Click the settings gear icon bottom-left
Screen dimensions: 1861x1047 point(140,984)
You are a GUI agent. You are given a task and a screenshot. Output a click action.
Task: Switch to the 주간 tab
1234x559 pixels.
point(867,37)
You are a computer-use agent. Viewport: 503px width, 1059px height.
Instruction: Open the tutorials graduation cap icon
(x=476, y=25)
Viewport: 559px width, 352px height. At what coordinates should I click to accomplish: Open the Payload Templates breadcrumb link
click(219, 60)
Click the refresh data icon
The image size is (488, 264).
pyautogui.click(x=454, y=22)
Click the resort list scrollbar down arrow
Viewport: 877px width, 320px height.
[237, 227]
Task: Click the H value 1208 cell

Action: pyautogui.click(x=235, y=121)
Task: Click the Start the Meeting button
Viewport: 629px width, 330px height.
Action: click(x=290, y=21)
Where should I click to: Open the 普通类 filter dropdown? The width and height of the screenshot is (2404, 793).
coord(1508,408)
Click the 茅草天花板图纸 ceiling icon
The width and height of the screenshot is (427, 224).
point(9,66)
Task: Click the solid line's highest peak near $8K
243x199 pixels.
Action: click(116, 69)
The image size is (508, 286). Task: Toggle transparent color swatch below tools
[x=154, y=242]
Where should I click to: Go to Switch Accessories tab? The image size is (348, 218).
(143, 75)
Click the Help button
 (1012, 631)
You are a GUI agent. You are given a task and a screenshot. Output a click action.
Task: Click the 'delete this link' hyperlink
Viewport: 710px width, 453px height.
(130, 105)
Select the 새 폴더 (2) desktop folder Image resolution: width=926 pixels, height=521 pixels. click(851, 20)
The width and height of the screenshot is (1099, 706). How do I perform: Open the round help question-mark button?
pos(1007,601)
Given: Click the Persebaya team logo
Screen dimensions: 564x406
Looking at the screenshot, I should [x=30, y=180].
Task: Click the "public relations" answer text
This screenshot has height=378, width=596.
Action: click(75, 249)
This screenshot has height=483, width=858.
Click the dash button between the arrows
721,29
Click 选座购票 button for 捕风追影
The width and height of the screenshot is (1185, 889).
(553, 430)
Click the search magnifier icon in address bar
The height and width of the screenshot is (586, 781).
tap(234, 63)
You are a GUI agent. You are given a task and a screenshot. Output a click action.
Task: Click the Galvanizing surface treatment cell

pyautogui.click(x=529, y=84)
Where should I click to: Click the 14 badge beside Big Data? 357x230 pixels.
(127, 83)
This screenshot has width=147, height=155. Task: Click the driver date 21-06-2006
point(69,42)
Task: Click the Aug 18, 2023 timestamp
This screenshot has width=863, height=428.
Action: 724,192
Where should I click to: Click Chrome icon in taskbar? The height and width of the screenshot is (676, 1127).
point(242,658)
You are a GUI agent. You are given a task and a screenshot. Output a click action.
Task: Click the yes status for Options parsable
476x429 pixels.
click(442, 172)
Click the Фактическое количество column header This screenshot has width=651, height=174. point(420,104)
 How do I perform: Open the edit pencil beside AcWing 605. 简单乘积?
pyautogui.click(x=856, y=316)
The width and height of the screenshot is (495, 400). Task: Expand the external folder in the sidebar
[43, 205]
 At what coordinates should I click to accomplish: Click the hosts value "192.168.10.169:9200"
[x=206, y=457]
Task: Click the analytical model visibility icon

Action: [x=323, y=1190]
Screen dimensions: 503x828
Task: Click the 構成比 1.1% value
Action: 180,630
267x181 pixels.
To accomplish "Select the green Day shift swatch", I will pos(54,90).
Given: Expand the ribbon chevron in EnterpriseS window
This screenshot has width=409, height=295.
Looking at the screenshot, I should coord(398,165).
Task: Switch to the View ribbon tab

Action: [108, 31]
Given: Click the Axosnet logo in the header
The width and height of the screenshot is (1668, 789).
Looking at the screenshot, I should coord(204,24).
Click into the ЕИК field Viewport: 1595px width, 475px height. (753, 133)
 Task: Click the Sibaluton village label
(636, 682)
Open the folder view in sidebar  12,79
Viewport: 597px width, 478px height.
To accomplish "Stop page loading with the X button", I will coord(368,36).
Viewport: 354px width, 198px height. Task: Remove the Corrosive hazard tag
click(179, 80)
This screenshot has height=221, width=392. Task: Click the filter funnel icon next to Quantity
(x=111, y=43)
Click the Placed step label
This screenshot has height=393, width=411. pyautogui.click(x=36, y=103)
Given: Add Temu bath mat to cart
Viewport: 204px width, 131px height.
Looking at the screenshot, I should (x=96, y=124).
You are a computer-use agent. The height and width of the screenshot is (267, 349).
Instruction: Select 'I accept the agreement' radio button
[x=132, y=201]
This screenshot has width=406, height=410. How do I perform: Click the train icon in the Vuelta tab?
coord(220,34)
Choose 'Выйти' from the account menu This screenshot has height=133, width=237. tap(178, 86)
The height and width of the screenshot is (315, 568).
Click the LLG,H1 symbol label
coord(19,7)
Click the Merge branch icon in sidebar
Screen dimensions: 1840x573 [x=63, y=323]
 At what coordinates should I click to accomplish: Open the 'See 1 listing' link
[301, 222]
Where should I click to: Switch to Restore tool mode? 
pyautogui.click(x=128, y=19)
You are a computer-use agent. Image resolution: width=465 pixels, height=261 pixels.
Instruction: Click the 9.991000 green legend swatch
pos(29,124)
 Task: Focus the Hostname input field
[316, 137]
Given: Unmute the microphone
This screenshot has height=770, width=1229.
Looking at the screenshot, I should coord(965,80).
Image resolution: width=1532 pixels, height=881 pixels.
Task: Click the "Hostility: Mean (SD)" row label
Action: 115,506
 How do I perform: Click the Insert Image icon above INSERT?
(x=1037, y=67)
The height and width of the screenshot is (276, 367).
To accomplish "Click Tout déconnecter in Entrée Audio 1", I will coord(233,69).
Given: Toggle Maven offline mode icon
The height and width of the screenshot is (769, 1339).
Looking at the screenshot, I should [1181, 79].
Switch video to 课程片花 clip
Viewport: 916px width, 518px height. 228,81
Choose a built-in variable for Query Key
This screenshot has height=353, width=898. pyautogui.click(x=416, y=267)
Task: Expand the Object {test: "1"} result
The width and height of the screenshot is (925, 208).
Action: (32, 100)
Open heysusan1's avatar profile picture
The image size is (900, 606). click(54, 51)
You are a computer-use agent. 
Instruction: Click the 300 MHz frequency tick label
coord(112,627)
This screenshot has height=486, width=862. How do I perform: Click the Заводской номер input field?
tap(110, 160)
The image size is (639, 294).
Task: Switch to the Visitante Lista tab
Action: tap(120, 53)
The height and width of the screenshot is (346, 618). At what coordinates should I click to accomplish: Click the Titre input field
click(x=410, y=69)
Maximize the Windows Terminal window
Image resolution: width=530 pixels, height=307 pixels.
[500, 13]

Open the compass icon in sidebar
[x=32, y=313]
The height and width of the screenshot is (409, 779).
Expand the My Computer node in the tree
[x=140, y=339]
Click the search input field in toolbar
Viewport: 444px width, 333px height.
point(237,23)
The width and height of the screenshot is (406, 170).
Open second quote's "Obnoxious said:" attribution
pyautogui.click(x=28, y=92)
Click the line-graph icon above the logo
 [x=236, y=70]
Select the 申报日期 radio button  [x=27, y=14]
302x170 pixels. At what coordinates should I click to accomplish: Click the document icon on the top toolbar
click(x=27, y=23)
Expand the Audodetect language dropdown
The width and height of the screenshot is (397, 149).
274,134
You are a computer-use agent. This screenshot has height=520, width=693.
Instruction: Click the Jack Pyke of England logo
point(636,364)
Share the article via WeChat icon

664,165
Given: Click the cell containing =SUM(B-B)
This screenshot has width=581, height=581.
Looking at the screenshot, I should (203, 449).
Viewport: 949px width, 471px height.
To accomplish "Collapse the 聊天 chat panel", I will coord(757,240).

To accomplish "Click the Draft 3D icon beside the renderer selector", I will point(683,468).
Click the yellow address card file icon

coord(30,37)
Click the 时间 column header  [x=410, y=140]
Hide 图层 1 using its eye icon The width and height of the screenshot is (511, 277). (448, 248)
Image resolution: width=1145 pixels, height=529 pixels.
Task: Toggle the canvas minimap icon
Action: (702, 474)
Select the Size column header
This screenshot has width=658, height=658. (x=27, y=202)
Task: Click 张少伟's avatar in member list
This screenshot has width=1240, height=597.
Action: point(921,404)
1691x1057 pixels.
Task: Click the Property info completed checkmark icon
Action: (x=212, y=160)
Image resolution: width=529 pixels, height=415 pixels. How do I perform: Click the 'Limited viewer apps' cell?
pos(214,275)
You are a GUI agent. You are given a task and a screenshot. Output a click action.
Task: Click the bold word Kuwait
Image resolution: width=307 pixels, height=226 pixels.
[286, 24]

····················

Please output the lines of the listing above that fall in the stretch from the one with "Click the Фактическое" through the one with "Viewport: 597px width, 478px height.", exactly and only those.

Answer for this exercise –
Click the Фактическое количество column header This screenshot has width=651, height=174. point(420,104)
 How do I perform: Open the edit pencil beside AcWing 605. 简单乘积?
pyautogui.click(x=856, y=316)
The width and height of the screenshot is (495, 400). Task: Expand the external folder in the sidebar
[43, 205]
 At what coordinates should I click to accomplish: Click the hosts value "192.168.10.169:9200"
[x=206, y=457]
Task: Click the analytical model visibility icon

Action: [x=323, y=1190]
Screen dimensions: 503x828
Task: Click the 構成比 1.1% value
Action: 180,630
267x181 pixels.
To accomplish "Select the green Day shift swatch", I will pos(54,90).
Given: Expand the ribbon chevron in EnterpriseS window
This screenshot has width=409, height=295.
Looking at the screenshot, I should coord(398,165).
Task: Switch to the View ribbon tab

Action: [108, 31]
Given: Click the Axosnet logo in the header
The width and height of the screenshot is (1668, 789).
Looking at the screenshot, I should coord(204,24).
Click into the ЕИК field Viewport: 1595px width, 475px height. (753, 133)
 Task: Click the Sibaluton village label
(636, 682)
Open the folder view in sidebar  12,79
Viewport: 597px width, 478px height.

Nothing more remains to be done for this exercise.